Wynn's commitment to bringing a new American restaurant into that space is a good sign. It suggests that the property sees the daytime dining segment as worth continuing to invest in, and that the dining energy on the northern Strip remains strong. For anyone keeping an eye on what it means to live near this corridor, that kind of continued investment is a relevant data point.
If you have questions about neighborhoods near the Strip, what areas of Las Vegas offer the best access to dining and entertainment, or what the current real estate market looks like in Clark County, I am always glad to talk through it.

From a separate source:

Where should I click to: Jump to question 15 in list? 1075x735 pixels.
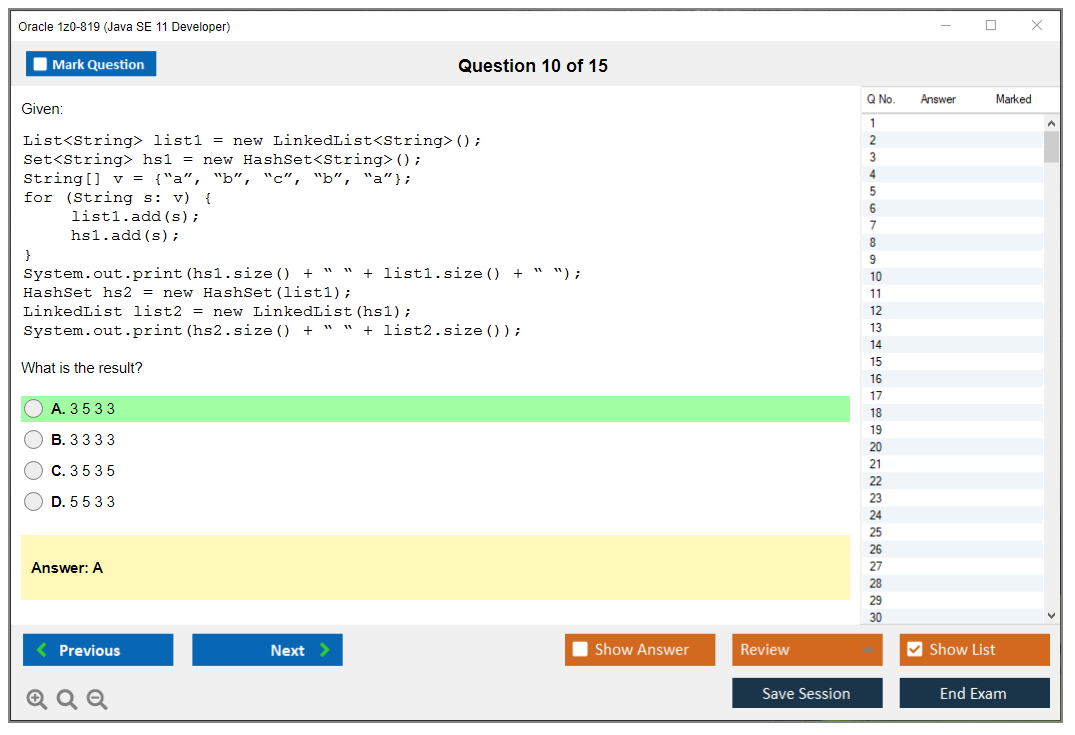[876, 362]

What It Means to Live and Dine Near the Strip
One of the things that surprises people who move to Las Vegas from other cities is how central the Strip becomes to everyday life, even for residents who do not work in hospitality. The resort corridor functions as a kind of civic spine for Clark County. Its restaurants, entertainment venues, and hotel amenities are not walled off from the people who live here. They are accessible, frequented, and genuinely woven into the social fabric of the community.
For families and professionals who settle in communities like Summerlin, Spring Valley, or the Arts District, a Saturday brunch at an Encore restaurant is a plausible and not particularly unusual way to spend a morning. The geography makes it easy, and the quality of the options has historically been high enough to justify the trip over local alternatives. Jardin was, for years, one of the places that made that kind of outing feel worthwhile.
The broader pattern of restaurant activity on the Strip is also a meaningful indicator for people thinking about Las Vegas real estate. A corridor that continues to attract investment, open new concepts, and evolve its dining culture is a corridor that is likely to remain relevant and valuable over time. The closure of Jardin is one data point, but the announcement of a replacement concept is another, and together they tell a story of ongoing activity rather than retreat.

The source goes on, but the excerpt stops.